Macroscopic Models with Complex Coefficients and Causality

Abstract

In this paper the causality of linear viscoelastic models with complex coefficients is examined. Such constitutive models have been found effective in describing the response of practical dampers and other dissipation devices used for seismic protection of structures. Complex-parameter viscoelastic models must be subjected only to complex-valued excitations that are analytic functions, i.e., their imaginary and real parts are related with the Hilbert transform. First, it is shown that the resulting force from complex parameter constitutive models is also an analytic signal. Subsequently, the analyticity of the impedances of constitutive models with complex-coefficients is investigated and it is found that under certain conditions they satisfy the Kramers-Kronig relations.

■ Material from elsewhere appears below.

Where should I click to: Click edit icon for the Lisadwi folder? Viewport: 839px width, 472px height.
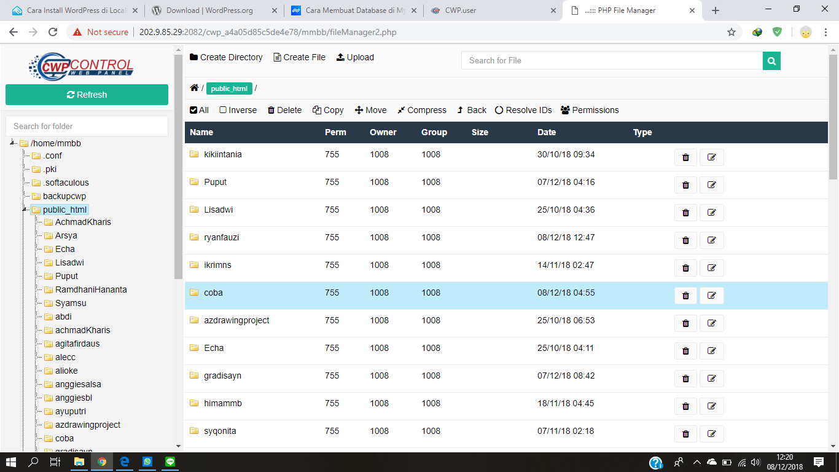tap(711, 213)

These relations ensure that the differential operator used in the model is causal; however, the entire model (differential operator and analytic input) is noncausal, since the Hilbert transform needed to construct the analytic input requires information from the future. Finally, a general real-valued representation of these models is developed. Real-valued representations are needed when the analysis of the response is performed in the time domain using step-by-step integration techniques. Time-domain techniques are necessary when the proposed constitutive models describe devices which are incorporated in structures that exhibit nonlinear response. The equivalence between complex-valued and real-valued representations is shown through a practical example, and the noncausality of these models is analyzed.